Chapter 3 IRT Stan

3.1 2PL model

The description and interpretation of the model is available in the paper. Here we are just generating the plots in the paper

Function to generate the item characteristic curve.

icc_2pl <- function(a, b, label, thetamin=-5, thetamax=5, step=0.1){
  x<-seq(from=thetamin, to=thetamax, by=step)
  y<-exp(a*(x-b))/(1+exp(a*(x-b)))
 out<-data.frame(
   Prob=y,
   Ability=x,
   label=rep(label,length(x))) 
 return(out)
}

3.1.1 Impact of item difficulty

Let’s plot three item characteristic curves with different difficulties and the same discrimination.

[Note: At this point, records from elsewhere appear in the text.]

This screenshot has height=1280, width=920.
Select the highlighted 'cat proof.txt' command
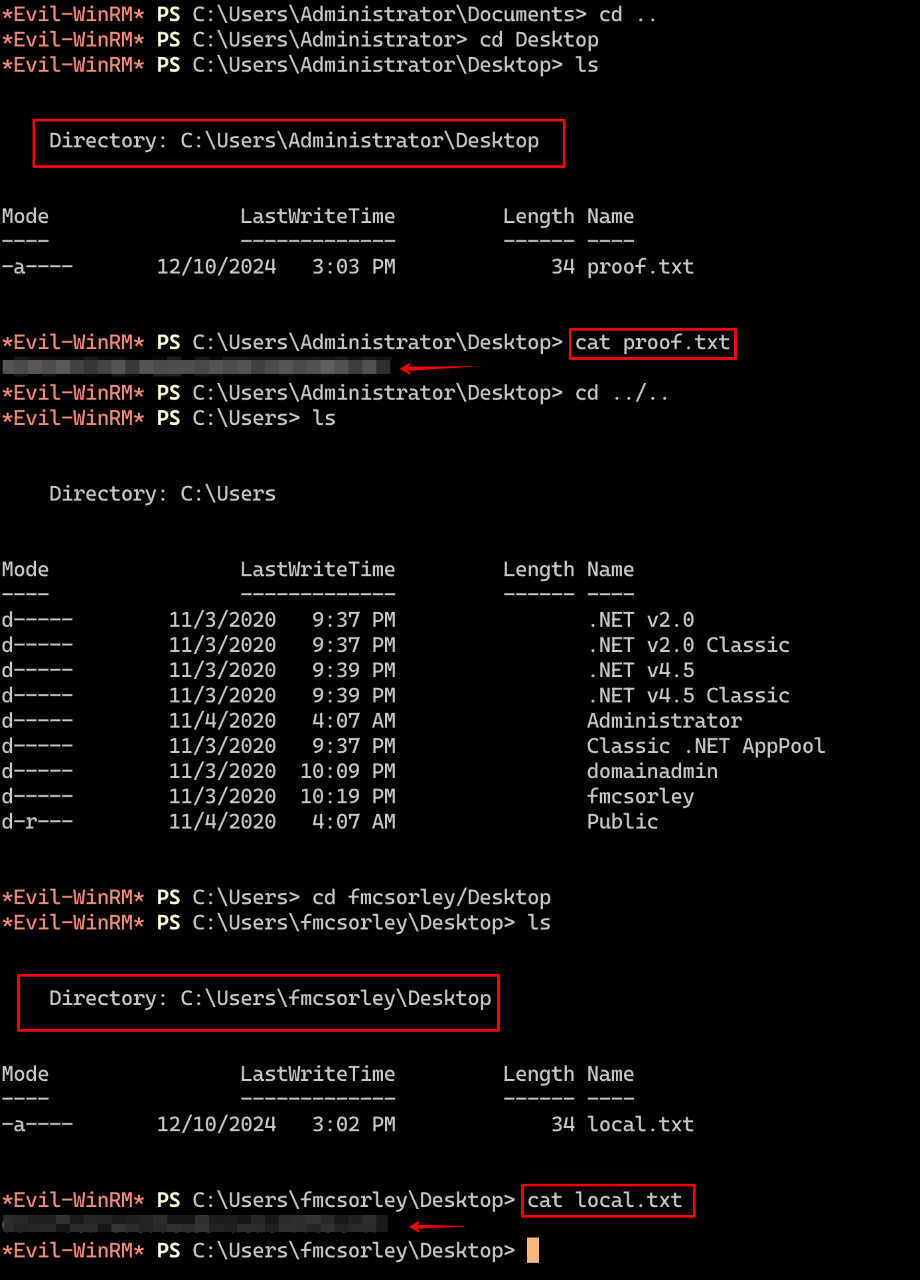tap(652, 343)

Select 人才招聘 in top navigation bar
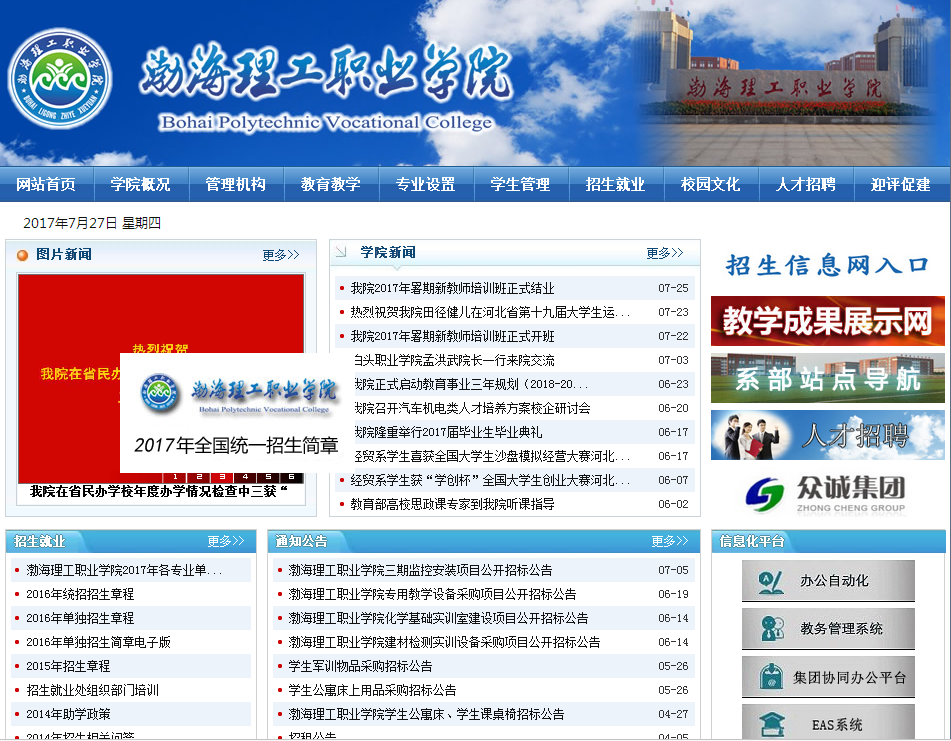[805, 184]
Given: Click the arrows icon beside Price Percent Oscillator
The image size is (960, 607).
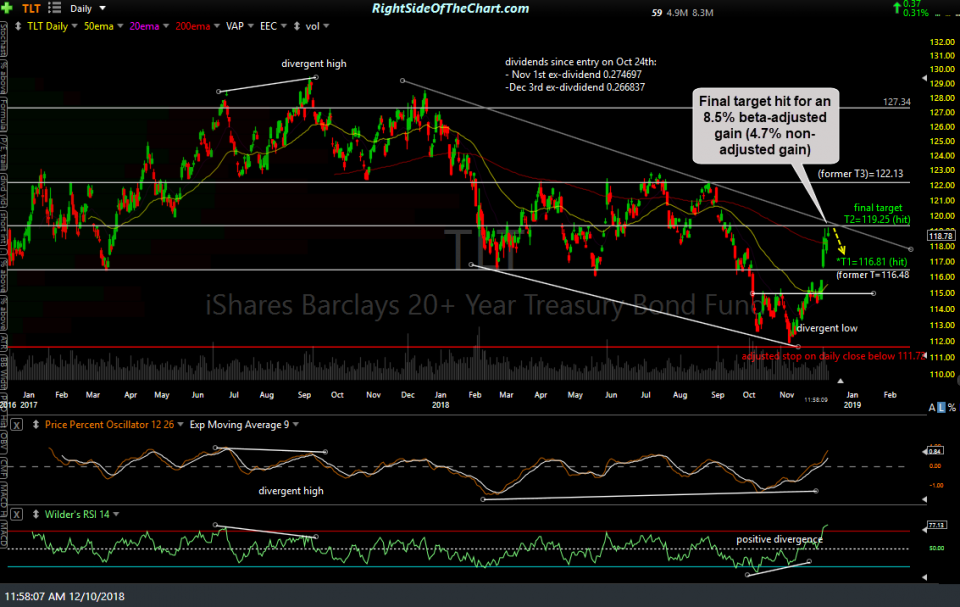Looking at the screenshot, I should [36, 424].
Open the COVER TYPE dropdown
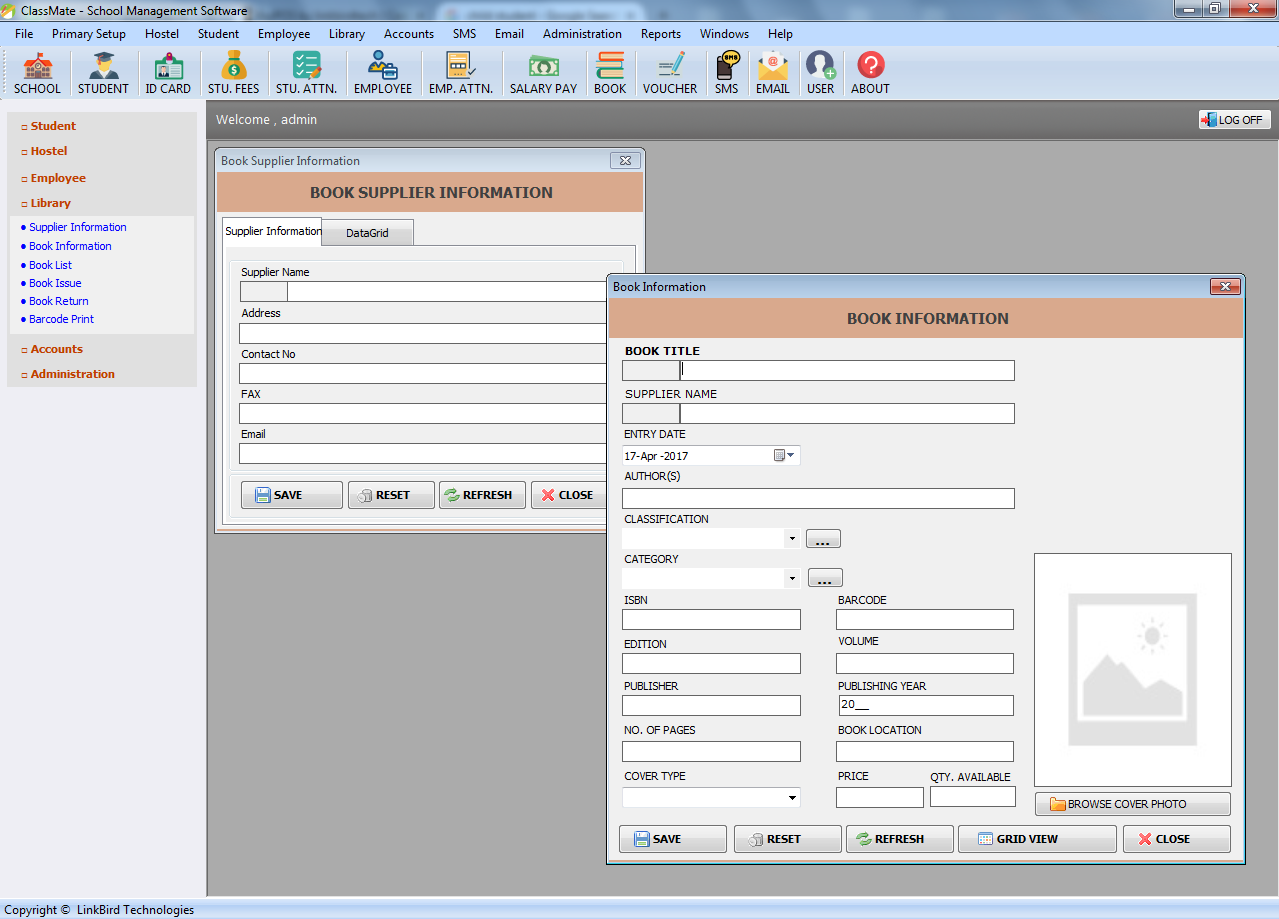 [x=794, y=797]
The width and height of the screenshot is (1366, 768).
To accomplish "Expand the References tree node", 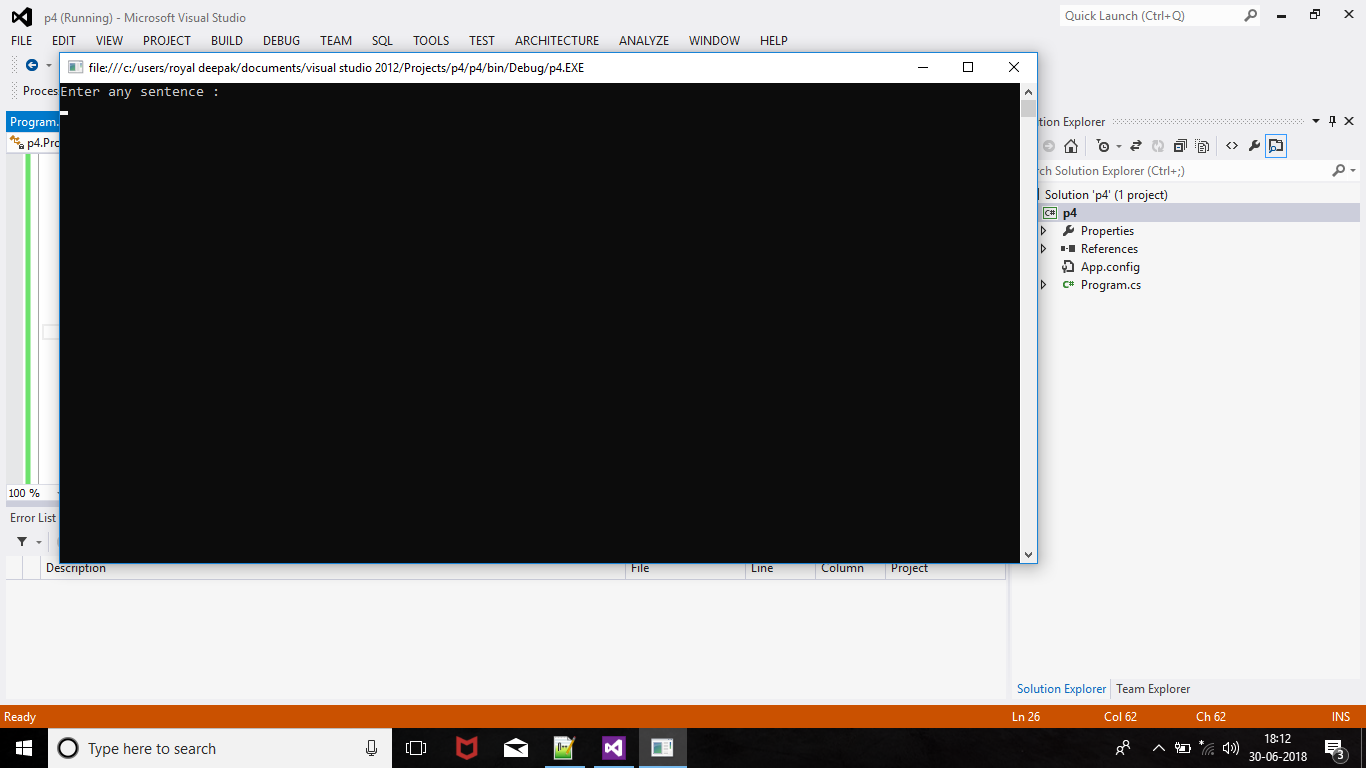I will pos(1044,249).
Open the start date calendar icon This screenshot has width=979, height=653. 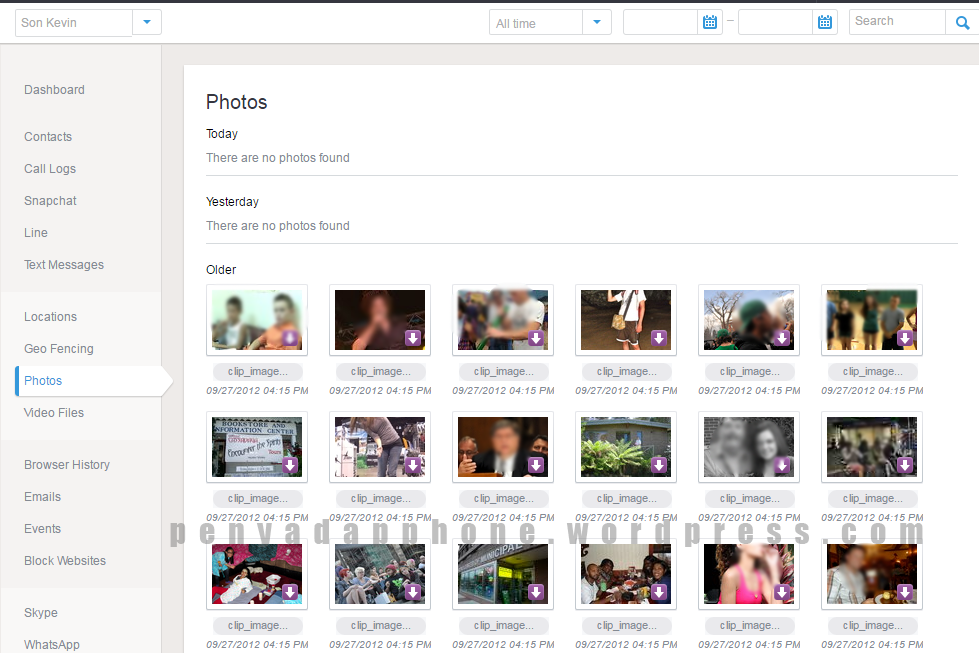tap(710, 22)
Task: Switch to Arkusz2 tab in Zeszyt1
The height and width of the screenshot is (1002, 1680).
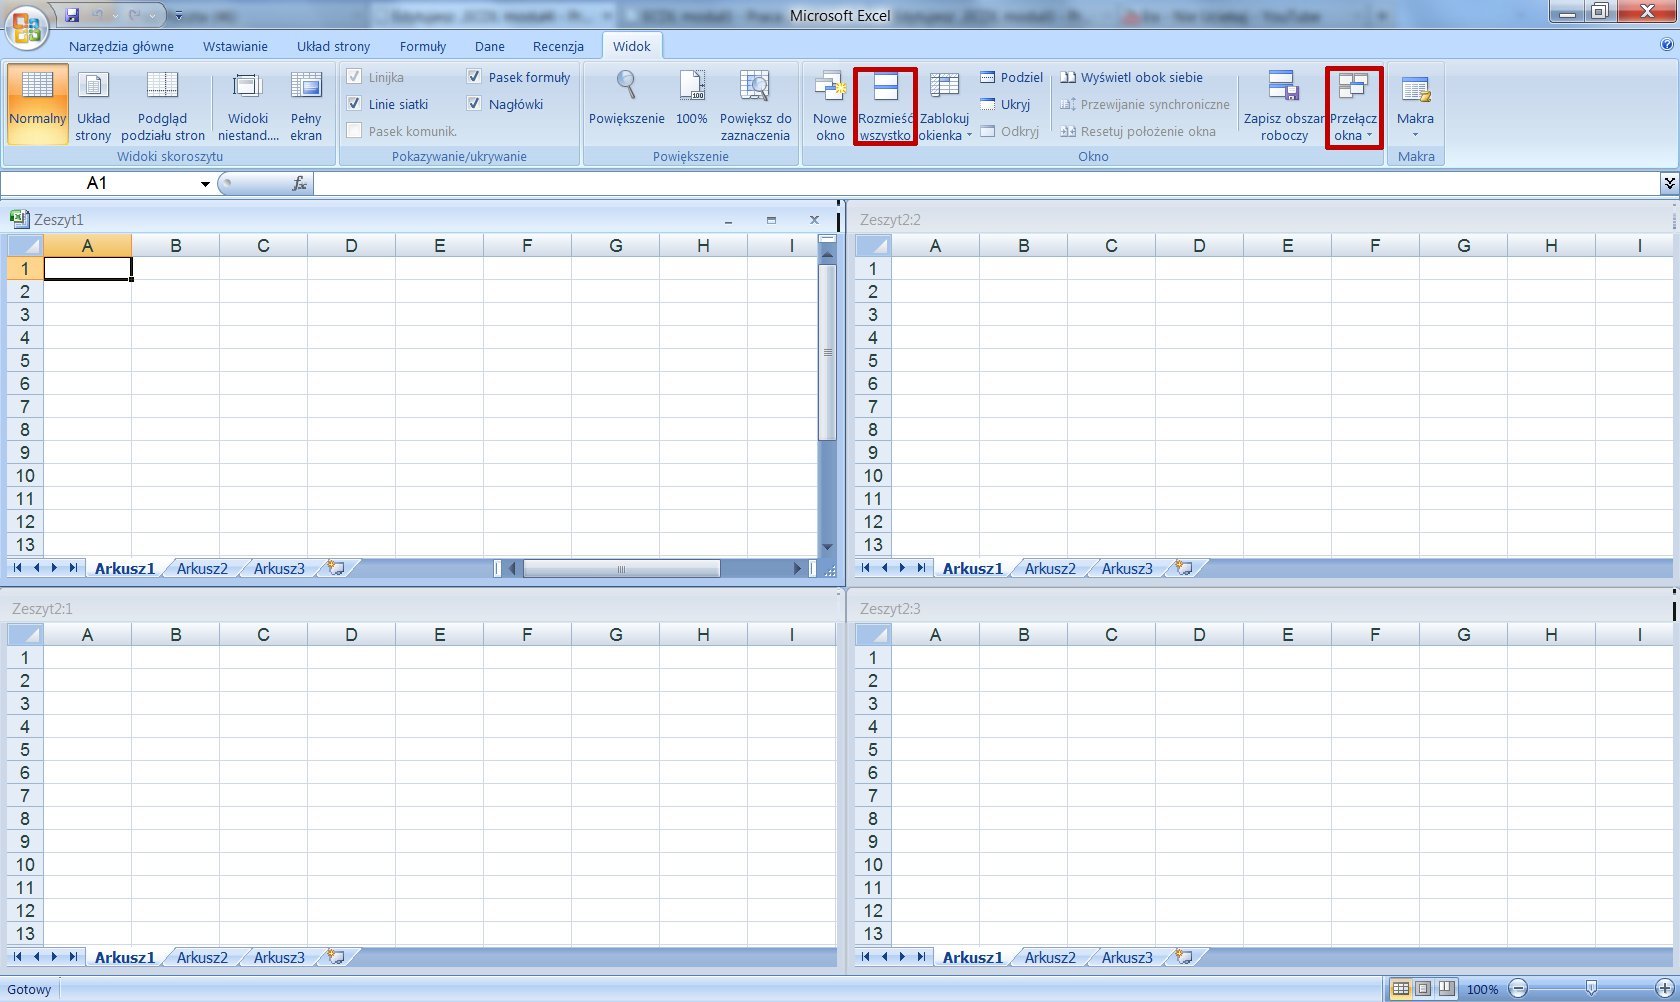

First, we generate the curves:

icc_easy <- icc_2pl(a=3,b=-3, label = 'Easy (b=-3)')
icc_medium <- icc_2pl(a=3,b=0, label = 'Medium (b=0)')
icc_hard <- icc_2pl(a=3,b=3, label = 'Hard (b=3)')
icc_b <- rbind(icc_easy,icc_medium,icc_hard)

Then we plot it

ggplot(icc_b, aes(x=Ability, y=Prob, color=label))+
  geom_line()+
  labs(
    title='Item Characteristic Curve',
    # subtitle = 'Impact of difficulty parameter',
    x=unname(TeX("Ability ($\\theta$)")),
    y='Probability of solving',
    color = 'Difficulty'
  )+
  theme_bw()+
  theme(legend.position = 'bottom')

3.1.2 Impact of item discrimination

Let’s plot three item characteristic curves with different discrimination and the same difficulty

First, we generate the curves:

icc_lowdisc <- icc_2pl(a=0.3,b=0, label = 'Low (a=0.3)')
icc_mediumdisc <- icc_2pl(a=1,b=0, label = 'Medium (a=1)')
icc_highdisc <- icc_2pl(a=3,b=0, label = 'High (a=3)')
icc_a <- rbind(icc_lowdisc,icc_mediumdisc,icc_highdisc)

Then we plot them:

ggplot(icc_a, aes(x=Ability, y=Prob, color=label))+
  geom_line()+
  labs(
    title='Item Characteristic Curve',
    x=unname(TeX("Ability ($\\theta$)")),
    y='Probability of solving',
    color = 'Discrimination'
  )+
  theme_bw()+
  theme(legend.position = 'bottom')

3.1.3 Item Information

We can calculate the item information for the 2PL. We use the direct formula for the information from the paper.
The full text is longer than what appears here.